THE RECORDS section start

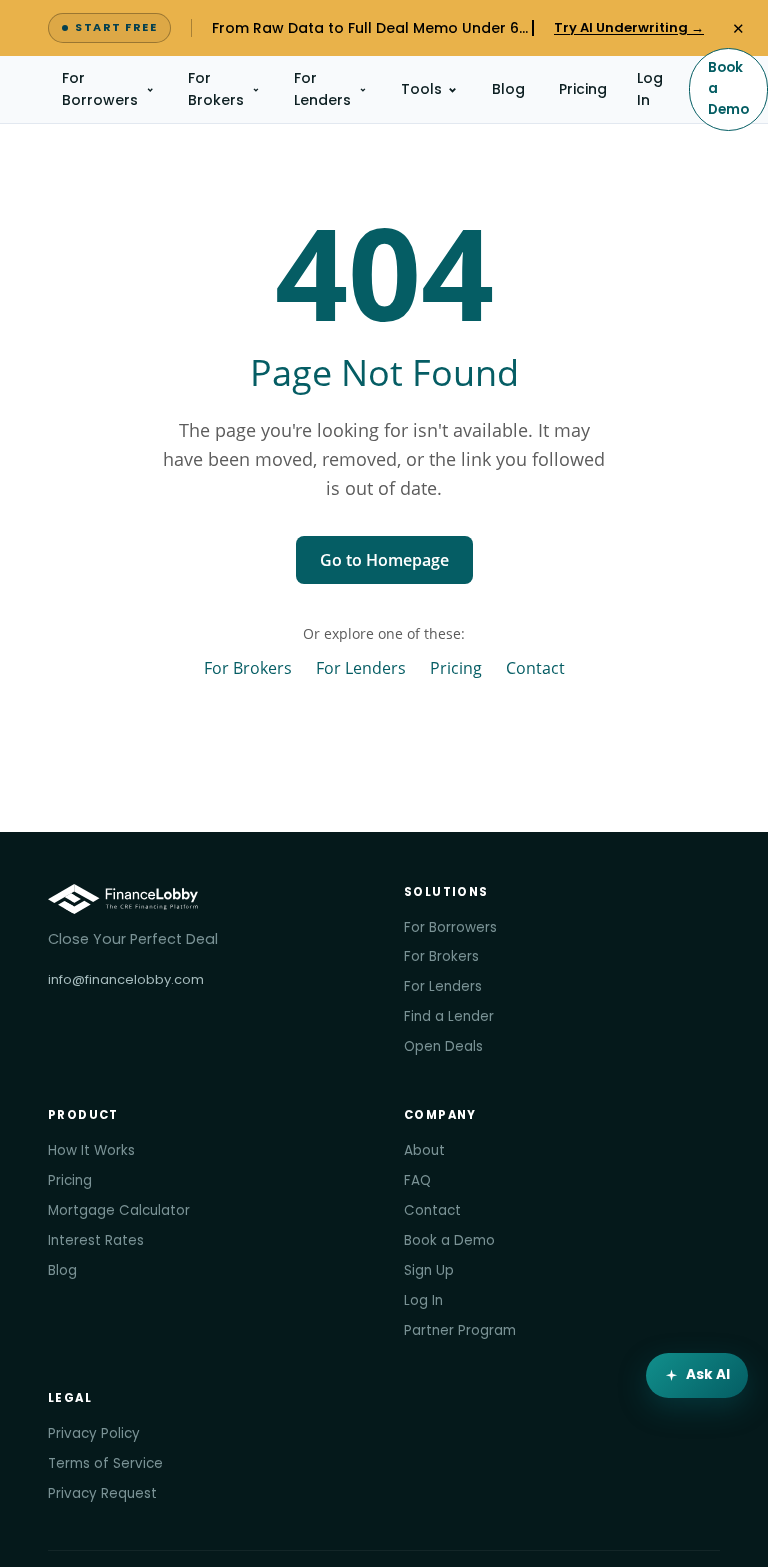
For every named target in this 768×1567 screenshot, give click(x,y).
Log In (650, 89)
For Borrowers (100, 89)
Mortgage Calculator (119, 1210)
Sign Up (429, 1270)
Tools (421, 89)
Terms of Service (105, 1463)
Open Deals (443, 1046)
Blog (508, 89)
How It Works (91, 1150)
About (424, 1150)
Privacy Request (102, 1493)
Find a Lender (449, 1016)
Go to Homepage (384, 560)
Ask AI (708, 1374)
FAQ (417, 1180)
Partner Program (460, 1330)
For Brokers (216, 89)
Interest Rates (96, 1240)
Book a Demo (728, 88)
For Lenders (322, 89)
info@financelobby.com (126, 979)
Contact (535, 667)
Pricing (583, 89)
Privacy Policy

THE RECORDS section end

▸ REQUIRED ACTION
In the material above, find the line with "Find a Lender (449, 1016)"; then copy it and every line after it, exactly, through the end.

▸ WRITTEN SOLUTION
Find a Lender (449, 1016)
Go to Homepage (384, 560)
Ask AI (708, 1374)
FAQ (417, 1180)
Partner Program (460, 1330)
For Brokers (216, 89)
Interest Rates (96, 1240)
Book a Demo (728, 88)
For Lenders (322, 89)
info@financelobby.com (126, 979)
Contact (535, 667)
Pricing (583, 89)
Privacy Policy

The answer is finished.